Thomas Cook’s Rescue Tests Reputation of Default Protection

(Bloomberg) -- The $10 trillion market for derivatives that pay out if a company goes bust faces a test of its credibility as U.K. travel agent Thomas Cook Group Plc heads toward a $1.1 billion rescue.

Thomas Cook filed for Chapter 15 bankruptcy protection in the U.S. on Monday as part of a broader debt restructuring. But the filing stopped short of stating the company is insolvent, an ambiguity that means hedge funds holding credit-default swaps insuring Thomas Cook debt may not get their money.

Investors holding the swaps are already battling against a technicality in the terms of Thomas Cook’s planned debt restructuring that threatens to make their CDS holdings worthless. The rescue centers on converting Thomas Cook debt into equity, which leaves the swaps with no bonds to insure.

“Buying insurance against a default and then being unable to claim when the company does actually default defeats the point of having it,” said Henry Craik-White a portfolio manager at Wells Fargo Asset Management in London. “It makes a mockery of the product.”

Thomas Cook’s Rescue Tests Reputation of Default Protection

CDS contracts pay out when a Determinations Committee of swaps traders decides that a company running into difficulty and failing to keep up with its debt obligations constitutes a so-called credit event.

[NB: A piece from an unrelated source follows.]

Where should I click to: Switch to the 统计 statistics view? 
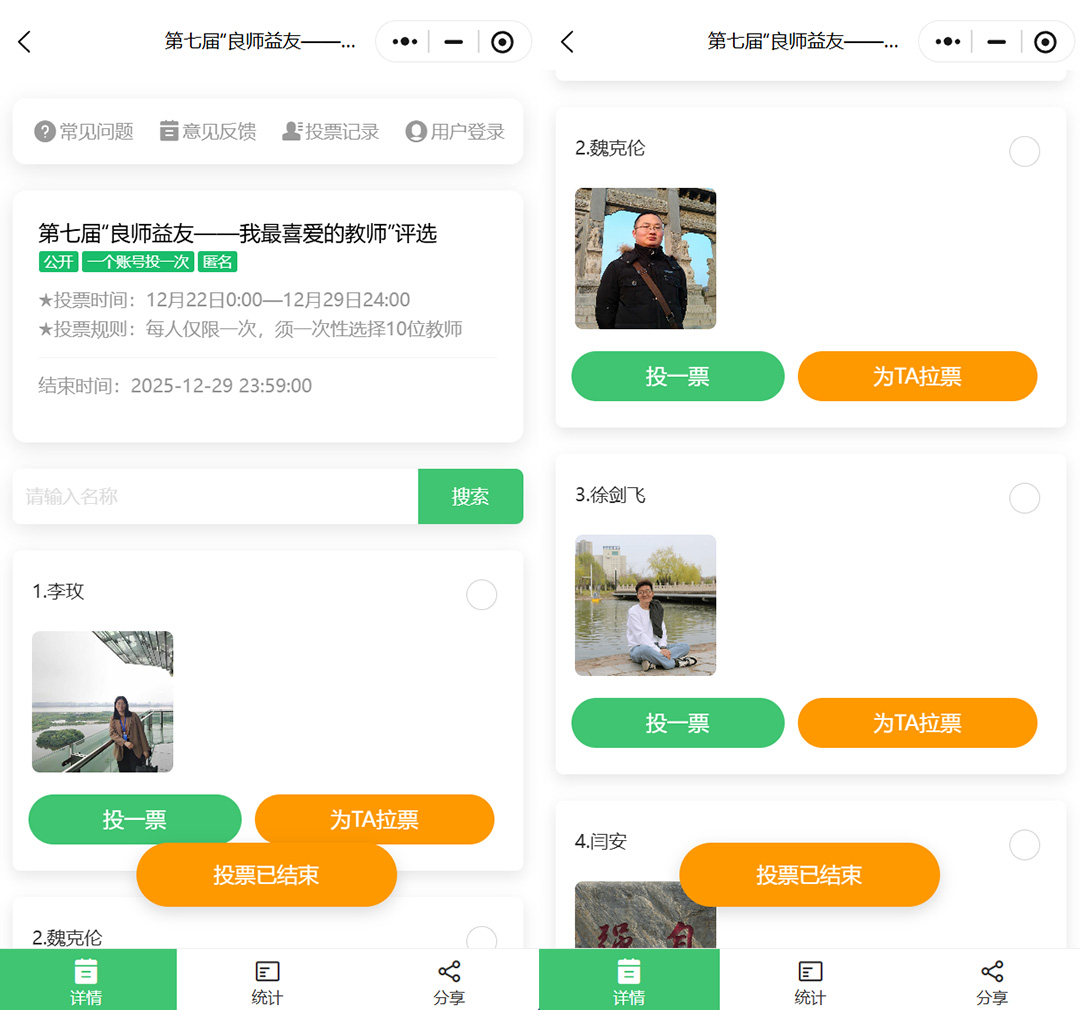tap(267, 979)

The hedge funds holding Thomas Cook CDS are threatening to scupper the rescue plan, which is led by China’s Fosun Tourism Group, by blocking it at a creditor meeting later this month. If that maneuver is successful, it could also challenge the reputation of the CDS market.

Regulators are already eyeing the derivatives market for so-called manufactured credit events, when funds entice companies to miss bond payments they could otherwise make. Even the Pope has linked the swaps to “extremely immoral actions.”

“Once a company gets close to a credit event, CDS protection buyers have a serious incentive to make sure the swaps get triggered,” said Mahesh Bhimalingam, senior European credit strategist at Bloomberg Intelligence. “It can encourage some activity that feels like abuse of power or market manipulation to outsiders.”

Sona Asset Management, one of the hedge funds seeking a payout on Thomas Cook swaps, made money on a similar trade earlier this year involving retailer New Look. Sona was able to ensure New Look swaps paid out by buying enough of the U.K. fashion retailer’s bonds to influence its debt restructuring.

Asset Rules

Credit protection on banks and sovereigns is easier to settle than on companies because those contracts were updated in 2014 to allow them to pay out even after debt is converted into equity or wiped out.

Thomas Cook’s case may lead to more pressure for those rules, known as “asset-package delivery” to be applied to corporate CDS.

“If only the asset-package delivery rule applied to European corporates as well, there wouldn’t be this problem,” said Soren Willemann, a Barclays Plc credit strategist.

A spokesman for the International Swaps and Derivatives Association said that any change to the market’s rules will require “broad industry consensus and agreement.”

Chapter 15 protection has triggered CDS payments before, for example on Canadian paper company Tembec Industrials Inc. over a decade ago, according to Neill Keaney, an analyst at CreditSights in London. But the precise level of court protection required by Thomas Cook may be deemed insufficient for a credit event, he said.

The Determinations Committee has come in for criticism in the past when traders experienced delays in settling swaps linked to Spanish lender Banco Popular Espanol SA and commodity trader Noble Group Ltd.

“If Thomas Cook CDS doesn’t pay out then there will be inevitable questions over the efficacy of the instrument,” Keaney said. “Arguments will arise again over letter of the law versus spirit of the law.”